Movimento reivindica melhorias na permanência estudantil, ampliação de bolsas e contratação de docentes

As universidades estaduais paulistas vivem um período de mobilização estudantil em 2026. Enquanto a Universidade de São Paulo (USP) encerrou a greve após 54 dias de paralisação, a Universidade Estadual de Campinas (Unicamp) segue com o movimento iniciado em 18 de maio, mantendo negociações com a reitoria.

Na Unicamp, os estudantes reivindicam melhorias nas políticas de permanência estudantil, incluindo ampliação de bolsas e auxílios, investimentos em moradia universitária, contratação de docentes e conclusão de obras em andamento.
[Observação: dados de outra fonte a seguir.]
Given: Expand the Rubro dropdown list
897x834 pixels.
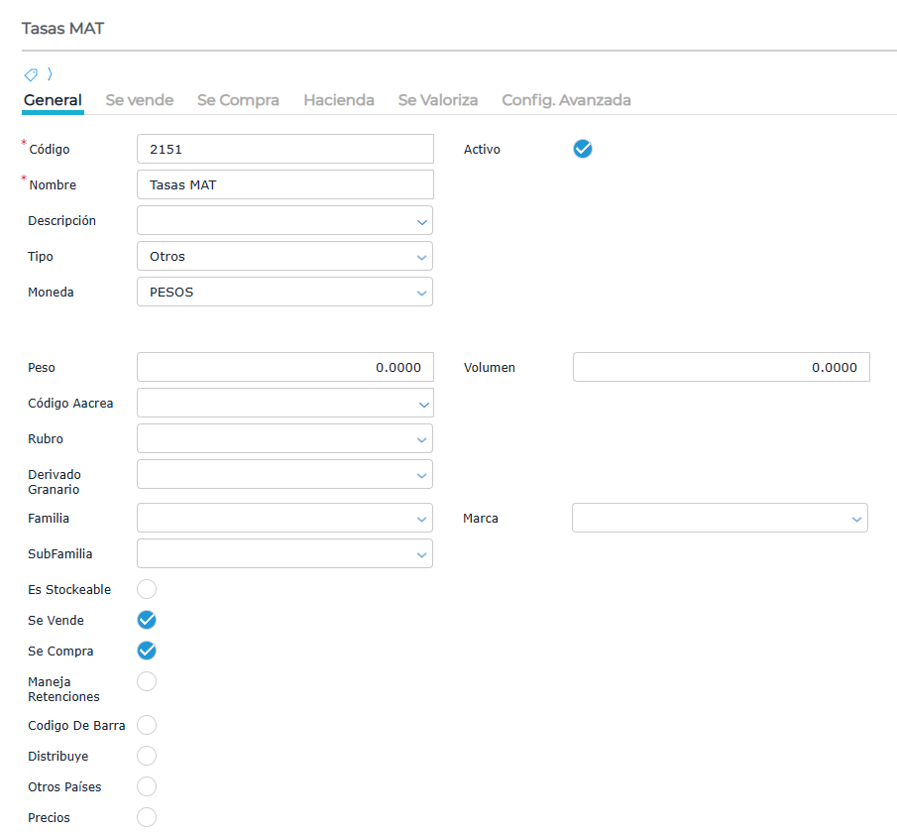Looking at the screenshot, I should 284,438.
Segundo o Diretório Central dos Estudantes (DCE), parte dessas demandas ainda não foi contemplada nas propostas apresentadas pela administração da universidade.

Na última semana, estudantes ocuparam o prédio da Diretoria Geral da Administração (DGA), responsável pela gestão administrativa da instituição. O movimento afirma que a ação teve como objetivo pressionar a reitoria a avançar nas negociações e formalizar compromissos discutidos anteriormente.

A reitoria lamentou a ocupação e informou que a medida impactou serviços considerados essenciais, como a liberação de salários, bolsas e auxílios estudantis, além do abastecimento de áreas da saúde e do funcionamento dos restaurantes universitários.

Apesar do impasse, as negociações foram retomadas. O DCE informou que voltou à mesa de diálogo após receber sinalização da reitoria para dar continuidade às tratativas. A universidade, por sua vez, reafirmou a disposição de manter o debate e apresentou propostas como a criação de grupos de trabalho para discutir as bolsas de permanência e a viabilização de moradia estudantil em Limeira, com previsão de investimentos de até R$ 20 milhões.

Enquanto isso, a greve na USP foi encerrada após decisão aprovada em assembleia geral dos estudantes. Já na Universidade Estadual Paulista (Unesp), manifestações ganharam força após a suspensão temporária da homologação de concursos públicos para docentes, pesquisadores e técnicos administrativos, medida que gerou questionamentos de entidades representativas da comunidade acadêmica.

O cenário mantém em evidência o debate sobre financiamento, infraestrutura e políticas de permanência estudantil nas universidades públicas paulistas, temas que seguem no centro das discussões entre estudantes e gestores.